Most of GNOME falls into this category.  This is the result of a
lot of work by both the C compiler and the GNOME teams.  GNOME
now builds just fine if you install a few GNU utilities.  The
required libraries are already in Solaris, in /usr.

> It starts off with the initial problem that configure is often
> completely incapable of making sensible decisions - or even running

It can only do what it's told (;

> to completion without failing itself. (As opposed to exiting because
> it found something that needed to be fixed.) I'm unsure whether this
> is a fundamntal flaw in the design, or whether it's always being
> misused (or both).

I've seen that a couple times, usually caused by sed problems.
I wouldn't say that it happens often, but then again, I'm have
a few GNU tools in my environment that are not part of Solaris.

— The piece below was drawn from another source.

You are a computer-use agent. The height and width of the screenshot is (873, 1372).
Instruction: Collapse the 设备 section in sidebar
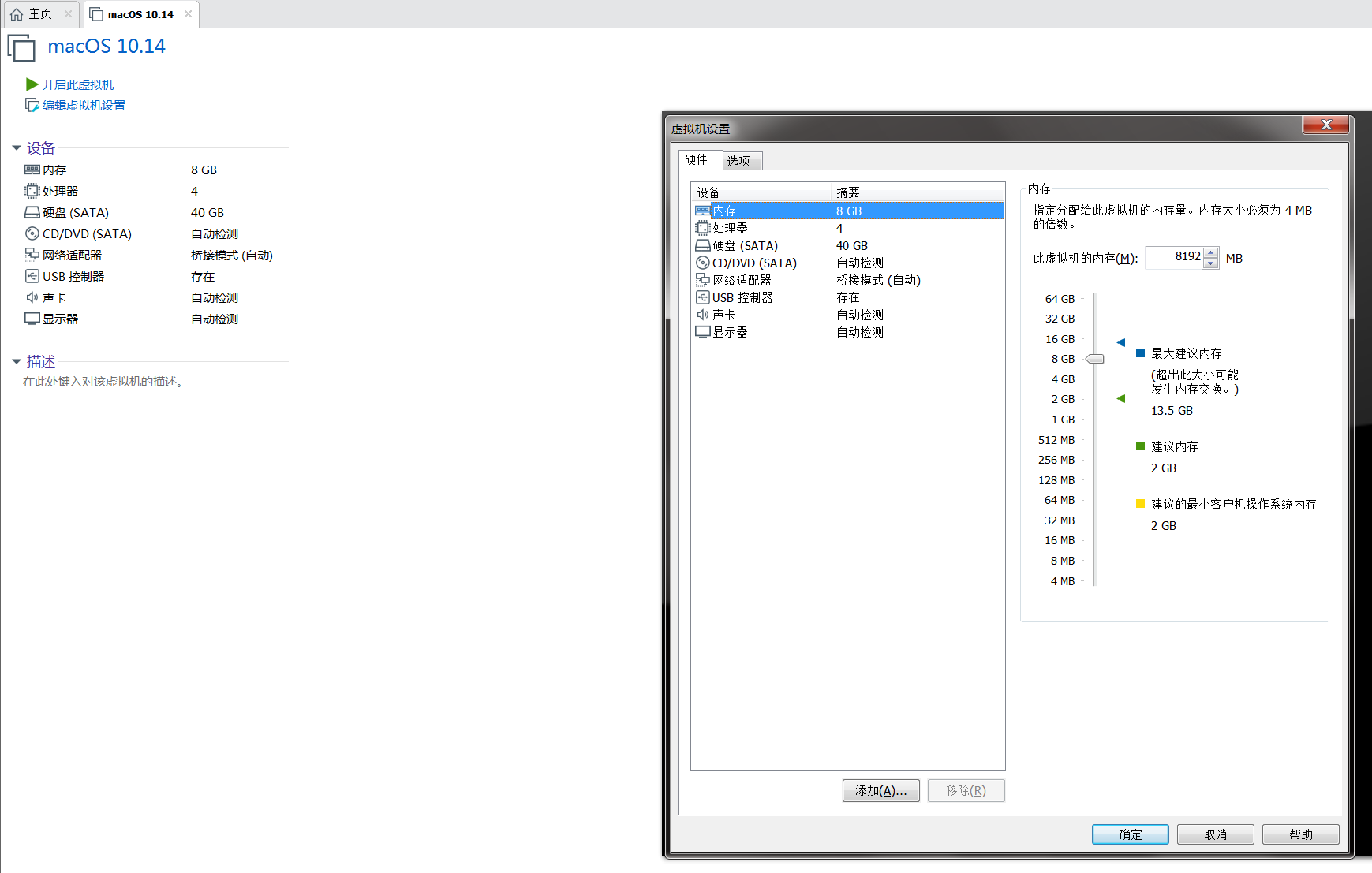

> If you're lucky, you'll find that configure tells you plainly and
> cleanly that it can't find some library (as a rule) that it needs.
> Generally, assuming configure actually works, the problems boil
> down to missing libraries or APIs. So off you go and suffer the
> pain of getting all the dependent libraries built. (Or updated.)

Or you already have those libraries, but not in the default
search paths and configure won't find them.  This is one of the
issues we're trying to resolve.  Of course, you can set CFLAGS,
CPPFLAGS, LDFLAGS, PATH, PKG_CONFIG_PATH, whatever, all you need to
know is what mechanism is used by the "hiding" library to identify
itself and what tests are used in configure.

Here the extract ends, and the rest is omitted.